За этим стоит отрицание и подтверждение свободы. Насколько они уживаются друг с другом, насколько они друг друга исключают, это другой вопрос. Случается и так, что человек не в силах перенести бремя свободы, которая ему выпадает; она ведь взваливает на него ответственность. А, быть может, его судьба состоит в том, чтобы в конце концов вновь отрицать свою свободу,- а вместе с ней и свою нравственную человечность,- так как он не дорос до такого дара. Как из-за слабости характера богатство и власть могут стать проклятием, так и самое большое из его внутренних благ, свобода, может стать проклятием для морально ничтожного и слабого человека. После этого может показаться, что и в ценности свободы есть противоположный элемент, что и свобода является ценностью для человека только до определенных границ, сверх же того становится неценностью. Для свободы, как и для страдания, требуется выносливость, а поскольку выносливость ограничена, мера свободы, которая по силам отдельному человеку, должна быть ограничена. Сказанное не дает причин оспаривать то, что эта мера может расти вместе с нравственным ростом личности. Но граница выносливости, за которой свобода морально раздавила бы человека, пожалуй, остается существовать всегда.

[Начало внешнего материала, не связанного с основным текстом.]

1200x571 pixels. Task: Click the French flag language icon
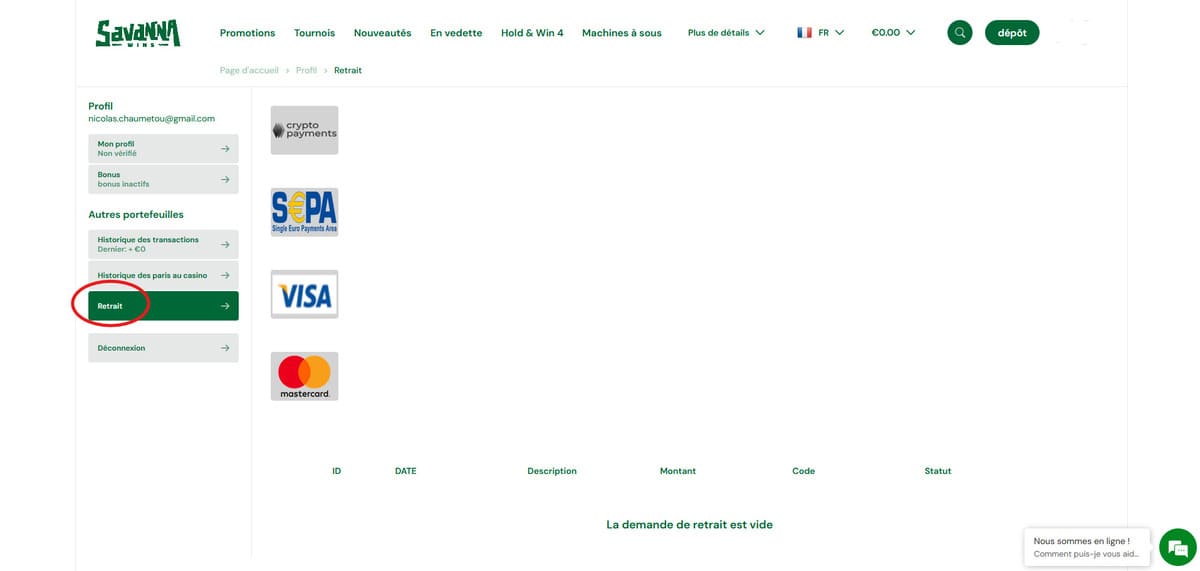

Здесь - про «бремя свободы», которое (подобно страданию) должно соразмеряться со способностью человека его вынести. И про развитие, взросление как рост свободосообразности. Педагогическая тема.

А следующий, пятый кусок - продолжение той «при», которую Гартман с тихим, я бы сказал, остервенением ведет с христианством. Здесь важно не то, что он «против», а то, верно ли он себе представляет противника. Я думаю, что ответ - в многоликости реального, актуализовавшегося в истории христианства. У Гартмана глаз «заточен» на усмотрение слабого, уязвимого… Конкретно здесь его мысль состоит в том, что упование человека на спасение через веру в Спасающего (как представителю протестантской культуры ему знакомее всего sola fide) освобождает его от ответственности и есть отречении от свободы. Мысль о подвиге веры Гартману незнакома.
Вот как он излагает свою позицию:

Жажда спасения есть признак внутреннего банкротства. Религия выстраивает ценность спасения именно на этом банкротстве, на моральной сломленности. Спасение фактически лишает человека самостоятельности, требует от него отречения от свободы. Следствие этого-непримиримая антиномия между этикой и религией, то есть между свободой и спасением. Антиномия эта гораздо более принципиальна и недоступна никакому решению, нежели антиномия вины и невинности. Ибо за ценностью вины скрыта ценность свободы, а свобода сама по себе не является противоположностью невинности. Свобода и спасение никогда не совпадают, по крайней мере, не как ценности; ибо спасение - это отвержение свободы. Но эту антиномию должна решать уже не этика, а религиозная философия,- а способна ли она на это,-это вопрос ее возможностей. Этика не знает спасения. Только религия говорит о нем. И ей одной выпадает метафизическая ответственность за последствия этих речей. (353-355)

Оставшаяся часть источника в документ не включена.